MPCL share price fixed by Government

News Desk |

The Privatization Commission (PC) board has determined the fair market price of Mari Petroleum Company Limited at Rs1,511 per share, which is 26% higher than its market current price, aimed at maximizing gains from the divestiture of government’s shares.

At the fair market value, the government is expected to earn an overall Rs27.8 billion by offloading its remaining 18.39% stake in the company. If the government is able to sell at the higher determined price it will earn Rs5.8 billion more than if sold at Pakistan Stock Exchange (PSX) current share price of Rs1,199.

MPCL has the highest well success ratio of any E&P company in Pakistan (1:1.44, or 69.23%) compared to other companies (which average 1:3.3, or 30.1%), and is also the most cost-effective. The company’s operating expenses are 7-8% of its gross sales, while other companies average operating expenses which comprise 21% of their gross sales. 40 percent of MPCL’s shares are owned by Fauji Foundation, which makes it the controlling shareholder.

The reference price was presented to the PC board which had a meeting last Thursday, 18th April. But the board’s proceedings were overshadowed by the prime minister’s decision to abruptly change his finance minister.

Read more: MPCL wins three awards at 11th annual CSR Summit 2019

During the Privatization Commission board’s meeting on Wednesday, April 17th, it was decided that the current share price of Mari Petroleum was currently trading lower due to the overall gloomy economy and that a higher share price could be expected going forward.

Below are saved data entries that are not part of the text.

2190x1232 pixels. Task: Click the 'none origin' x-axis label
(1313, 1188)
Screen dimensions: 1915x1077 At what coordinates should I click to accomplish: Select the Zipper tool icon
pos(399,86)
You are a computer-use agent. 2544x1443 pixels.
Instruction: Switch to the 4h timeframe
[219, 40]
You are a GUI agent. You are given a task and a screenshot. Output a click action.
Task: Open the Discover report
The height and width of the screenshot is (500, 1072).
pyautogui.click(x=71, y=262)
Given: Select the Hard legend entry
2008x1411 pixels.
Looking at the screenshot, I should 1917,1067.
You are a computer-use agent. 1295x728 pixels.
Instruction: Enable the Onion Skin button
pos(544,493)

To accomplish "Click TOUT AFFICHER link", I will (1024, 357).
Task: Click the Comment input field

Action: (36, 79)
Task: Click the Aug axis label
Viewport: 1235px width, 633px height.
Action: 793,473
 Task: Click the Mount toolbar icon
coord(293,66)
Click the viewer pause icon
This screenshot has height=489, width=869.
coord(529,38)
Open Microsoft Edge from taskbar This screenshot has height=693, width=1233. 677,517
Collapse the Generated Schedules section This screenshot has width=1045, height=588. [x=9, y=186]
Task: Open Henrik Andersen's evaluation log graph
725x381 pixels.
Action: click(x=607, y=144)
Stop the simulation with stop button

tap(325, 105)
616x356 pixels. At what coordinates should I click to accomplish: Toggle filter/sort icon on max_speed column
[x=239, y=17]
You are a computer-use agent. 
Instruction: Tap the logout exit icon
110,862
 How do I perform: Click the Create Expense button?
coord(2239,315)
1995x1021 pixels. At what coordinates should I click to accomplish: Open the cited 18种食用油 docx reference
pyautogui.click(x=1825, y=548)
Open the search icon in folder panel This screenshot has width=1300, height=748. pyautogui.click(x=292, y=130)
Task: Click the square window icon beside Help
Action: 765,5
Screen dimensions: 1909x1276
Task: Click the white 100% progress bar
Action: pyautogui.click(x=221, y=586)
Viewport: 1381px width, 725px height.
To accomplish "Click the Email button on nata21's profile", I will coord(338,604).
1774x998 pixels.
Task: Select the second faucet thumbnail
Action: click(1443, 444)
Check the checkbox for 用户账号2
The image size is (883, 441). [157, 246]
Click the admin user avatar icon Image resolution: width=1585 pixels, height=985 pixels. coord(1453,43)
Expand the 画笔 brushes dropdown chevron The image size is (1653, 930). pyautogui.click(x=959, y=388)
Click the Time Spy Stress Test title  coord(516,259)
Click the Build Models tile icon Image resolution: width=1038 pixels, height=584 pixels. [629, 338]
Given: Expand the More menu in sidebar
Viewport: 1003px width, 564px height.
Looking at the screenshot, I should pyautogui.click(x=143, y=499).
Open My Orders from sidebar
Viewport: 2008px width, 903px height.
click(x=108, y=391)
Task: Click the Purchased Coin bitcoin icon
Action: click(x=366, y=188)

The Petroleum Division in January this year, served a transfer notice on the joint-venture partners. The Fauji Foundation and OGDCL, who had the right to respond within 21 days of getting the transfer notice; by February 13, 2019.

However, both joint-venture partners asked the Petroleum Division to first share the reference price for the sale of shares. The Privatisation Commission was of the view that due to the observations made by the joint-venture partners, the transfer notice stood cancelled and was required to be re-initiated.

In January 2017, Mari Petroleum Company Limited (MPCL) had reportedly proposed that the share price valuation should be based on the previous six months’ average market price of the shares for determining the fair price of shares or any other value based on the market price, local press had reported.

Read more: Silver lining: MPCL hits oil reserve in Pindi

The PC Board in its meeting on January 17, 2017 had approved the following: closing price of MPCL’s share on the day prior to which the transfer notice is being served to the JV partners or six months VWAP calculated on the day prior to which the Transfer Notice is to be served.

However, CCoP, in its meeting held on January 27, 2017 approved the divestiture of 18.3 percent GoP’s shareholding in Mari Petroleum Company Ltd either through the JV Partners (Fauji Foundation and OGDCL) or the domestic stock exchanges.

Giving the background, sources quoted by local press said that CCoP on May 7, 2016, approved the divestment of Government of Pakistan’s shareholding in Mari Petroleum Company Ltd either through the JV Partners (Fauji Foundation and OGDCL) or the stock market.